====== Input for this task
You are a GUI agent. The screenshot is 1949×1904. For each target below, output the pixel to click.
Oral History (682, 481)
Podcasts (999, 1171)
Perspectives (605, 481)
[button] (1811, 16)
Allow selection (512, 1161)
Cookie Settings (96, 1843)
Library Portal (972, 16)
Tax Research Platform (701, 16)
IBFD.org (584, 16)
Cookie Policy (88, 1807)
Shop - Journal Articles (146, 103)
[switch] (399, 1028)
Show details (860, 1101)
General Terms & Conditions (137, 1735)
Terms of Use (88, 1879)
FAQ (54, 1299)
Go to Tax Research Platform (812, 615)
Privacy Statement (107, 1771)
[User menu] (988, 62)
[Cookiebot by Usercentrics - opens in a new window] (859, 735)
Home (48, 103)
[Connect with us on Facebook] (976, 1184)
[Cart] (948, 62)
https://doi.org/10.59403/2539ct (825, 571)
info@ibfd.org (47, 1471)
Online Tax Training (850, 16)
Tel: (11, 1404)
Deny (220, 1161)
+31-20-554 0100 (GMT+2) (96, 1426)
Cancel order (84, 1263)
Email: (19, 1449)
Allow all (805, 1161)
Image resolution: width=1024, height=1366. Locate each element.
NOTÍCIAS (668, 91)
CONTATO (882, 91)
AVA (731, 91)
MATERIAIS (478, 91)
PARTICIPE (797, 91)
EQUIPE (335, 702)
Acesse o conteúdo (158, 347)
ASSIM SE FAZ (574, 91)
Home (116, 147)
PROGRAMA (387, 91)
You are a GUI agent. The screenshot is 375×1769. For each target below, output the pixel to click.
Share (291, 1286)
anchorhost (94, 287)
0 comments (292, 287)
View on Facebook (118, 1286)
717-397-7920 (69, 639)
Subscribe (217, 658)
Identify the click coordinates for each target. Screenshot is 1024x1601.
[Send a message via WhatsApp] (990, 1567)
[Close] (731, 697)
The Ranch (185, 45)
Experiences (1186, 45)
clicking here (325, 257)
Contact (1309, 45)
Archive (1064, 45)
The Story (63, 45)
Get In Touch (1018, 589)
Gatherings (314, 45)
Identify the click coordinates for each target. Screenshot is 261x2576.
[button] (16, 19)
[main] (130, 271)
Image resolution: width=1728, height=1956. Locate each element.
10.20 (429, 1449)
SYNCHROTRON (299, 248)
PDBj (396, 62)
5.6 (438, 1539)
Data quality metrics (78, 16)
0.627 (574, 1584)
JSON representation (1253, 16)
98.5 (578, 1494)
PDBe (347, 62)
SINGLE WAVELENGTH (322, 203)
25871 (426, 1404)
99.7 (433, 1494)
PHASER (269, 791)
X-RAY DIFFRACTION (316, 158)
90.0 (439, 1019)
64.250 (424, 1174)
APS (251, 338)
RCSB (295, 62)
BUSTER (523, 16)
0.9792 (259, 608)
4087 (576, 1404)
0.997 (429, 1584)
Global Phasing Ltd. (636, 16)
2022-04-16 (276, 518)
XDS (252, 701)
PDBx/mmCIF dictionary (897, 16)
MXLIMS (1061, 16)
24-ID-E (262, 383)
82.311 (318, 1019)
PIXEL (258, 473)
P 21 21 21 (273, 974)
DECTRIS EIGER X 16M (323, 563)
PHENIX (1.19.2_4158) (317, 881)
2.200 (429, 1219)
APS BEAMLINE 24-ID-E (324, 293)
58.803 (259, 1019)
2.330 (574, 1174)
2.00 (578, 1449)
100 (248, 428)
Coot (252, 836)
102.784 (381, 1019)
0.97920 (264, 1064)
============
> _Exercise brief_
Where the data above reaches the line holding "Privacy Statement (107, 1771)", begin printing, and stop after the line holding "APS (251, 338)". Each line must be reproduced exactly, with nothing else added.

> _Exercise solution_
Privacy Statement (107, 1771)
[User menu] (988, 62)
[Cookiebot by Usercentrics - opens in a new window] (859, 735)
Home (48, 103)
[Connect with us on Facebook] (976, 1184)
[Cart] (948, 62)
https://doi.org/10.59403/2539ct (825, 571)
info@ibfd.org (47, 1471)
Online Tax Training (850, 16)
Tel: (11, 1404)
Deny (220, 1161)
+31-20-554 0100 (GMT+2) (96, 1426)
Cancel order (84, 1263)
Email: (19, 1449)
Allow all (805, 1161)
Image resolution: width=1024, height=1366. Locate each element.
NOTÍCIAS (668, 91)
CONTATO (882, 91)
AVA (731, 91)
MATERIAIS (478, 91)
PARTICIPE (797, 91)
EQUIPE (335, 702)
Acesse o conteúdo (158, 347)
ASSIM SE FAZ (574, 91)
Home (116, 147)
PROGRAMA (387, 91)
You are a GUI agent. The screenshot is 375×1769. For each target below, output the pixel to click.
Share (291, 1286)
anchorhost (94, 287)
0 comments (292, 287)
View on Facebook (118, 1286)
717-397-7920 (69, 639)
Subscribe (217, 658)
Identify the click coordinates for each target. Screenshot is 1024x1601.
[Send a message via WhatsApp] (990, 1567)
[Close] (731, 697)
The Ranch (185, 45)
Experiences (1186, 45)
clicking here (325, 257)
Contact (1309, 45)
Archive (1064, 45)
The Story (63, 45)
Get In Touch (1018, 589)
Gatherings (314, 45)
Identify the click coordinates for each target. Screenshot is 261x2576.
[button] (16, 19)
[main] (130, 271)
Image resolution: width=1728, height=1956. Locate each element.
10.20 (429, 1449)
SYNCHROTRON (299, 248)
PDBj (396, 62)
5.6 (438, 1539)
Data quality metrics (78, 16)
0.627 (574, 1584)
JSON representation (1253, 16)
98.5 (578, 1494)
PDBe (347, 62)
SINGLE WAVELENGTH (322, 203)
25871 (426, 1404)
99.7 (433, 1494)
PHASER (269, 791)
X-RAY DIFFRACTION (316, 158)
90.0 (439, 1019)
64.250 (424, 1174)
APS (251, 338)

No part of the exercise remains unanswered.